TASK OBJECTIVE >> Exactly the lines from the one containing "Given: Tap Yesterday's green start time value" to the final line below should be output, and no others.

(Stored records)
>>>
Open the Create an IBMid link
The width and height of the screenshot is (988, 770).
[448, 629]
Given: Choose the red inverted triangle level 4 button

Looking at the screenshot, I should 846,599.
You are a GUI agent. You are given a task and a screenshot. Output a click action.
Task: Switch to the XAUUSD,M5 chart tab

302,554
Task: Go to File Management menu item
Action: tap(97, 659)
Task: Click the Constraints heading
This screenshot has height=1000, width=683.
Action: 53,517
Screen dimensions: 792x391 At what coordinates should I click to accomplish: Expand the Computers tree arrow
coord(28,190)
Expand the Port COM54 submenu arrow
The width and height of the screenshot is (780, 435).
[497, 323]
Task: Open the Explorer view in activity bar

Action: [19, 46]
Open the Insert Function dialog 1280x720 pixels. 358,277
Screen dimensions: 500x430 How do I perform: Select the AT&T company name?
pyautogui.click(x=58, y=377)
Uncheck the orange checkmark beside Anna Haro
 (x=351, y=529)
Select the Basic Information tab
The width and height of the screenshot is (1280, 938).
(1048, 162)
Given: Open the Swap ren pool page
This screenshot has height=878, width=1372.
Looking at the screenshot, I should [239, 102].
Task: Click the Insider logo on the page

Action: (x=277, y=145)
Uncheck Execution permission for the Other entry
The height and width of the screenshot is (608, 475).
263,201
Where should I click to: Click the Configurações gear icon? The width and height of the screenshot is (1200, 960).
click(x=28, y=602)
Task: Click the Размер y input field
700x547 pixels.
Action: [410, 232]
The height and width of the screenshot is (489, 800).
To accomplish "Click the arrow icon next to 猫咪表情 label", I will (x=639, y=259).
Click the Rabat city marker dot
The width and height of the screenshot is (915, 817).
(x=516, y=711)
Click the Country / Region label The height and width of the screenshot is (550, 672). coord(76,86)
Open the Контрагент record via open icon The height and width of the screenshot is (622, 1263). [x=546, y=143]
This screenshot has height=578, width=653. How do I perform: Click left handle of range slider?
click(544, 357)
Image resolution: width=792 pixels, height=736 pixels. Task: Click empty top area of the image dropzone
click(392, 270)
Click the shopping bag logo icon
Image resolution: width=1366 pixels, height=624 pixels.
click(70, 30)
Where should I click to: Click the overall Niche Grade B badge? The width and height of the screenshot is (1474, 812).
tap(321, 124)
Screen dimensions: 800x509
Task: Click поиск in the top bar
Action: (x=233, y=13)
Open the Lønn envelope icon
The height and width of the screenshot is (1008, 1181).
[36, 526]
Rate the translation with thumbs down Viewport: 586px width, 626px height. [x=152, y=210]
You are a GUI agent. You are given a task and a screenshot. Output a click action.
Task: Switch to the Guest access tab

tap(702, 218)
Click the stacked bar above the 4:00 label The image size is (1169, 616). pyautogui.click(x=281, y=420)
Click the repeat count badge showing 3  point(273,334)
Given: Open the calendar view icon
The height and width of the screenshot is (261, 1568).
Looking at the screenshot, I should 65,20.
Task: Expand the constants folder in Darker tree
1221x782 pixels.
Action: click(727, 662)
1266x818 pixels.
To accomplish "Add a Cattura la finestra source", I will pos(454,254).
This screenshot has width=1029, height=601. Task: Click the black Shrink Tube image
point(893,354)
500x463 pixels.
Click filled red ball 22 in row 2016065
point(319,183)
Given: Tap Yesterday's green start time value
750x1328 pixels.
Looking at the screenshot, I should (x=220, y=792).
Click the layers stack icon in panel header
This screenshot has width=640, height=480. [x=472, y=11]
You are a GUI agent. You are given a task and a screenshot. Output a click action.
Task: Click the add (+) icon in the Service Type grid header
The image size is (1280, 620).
<<<
RESULT FOR THIS EXERCISE >>
Given: Tap Yesterday's green start time value
750x1328 pixels.
Looking at the screenshot, I should (x=220, y=792).
Click the layers stack icon in panel header
This screenshot has width=640, height=480. [x=472, y=11]
You are a GUI agent. You are given a task and a screenshot. Output a click action.
Task: Click the add (+) icon in the Service Type grid header
The image size is (1280, 620).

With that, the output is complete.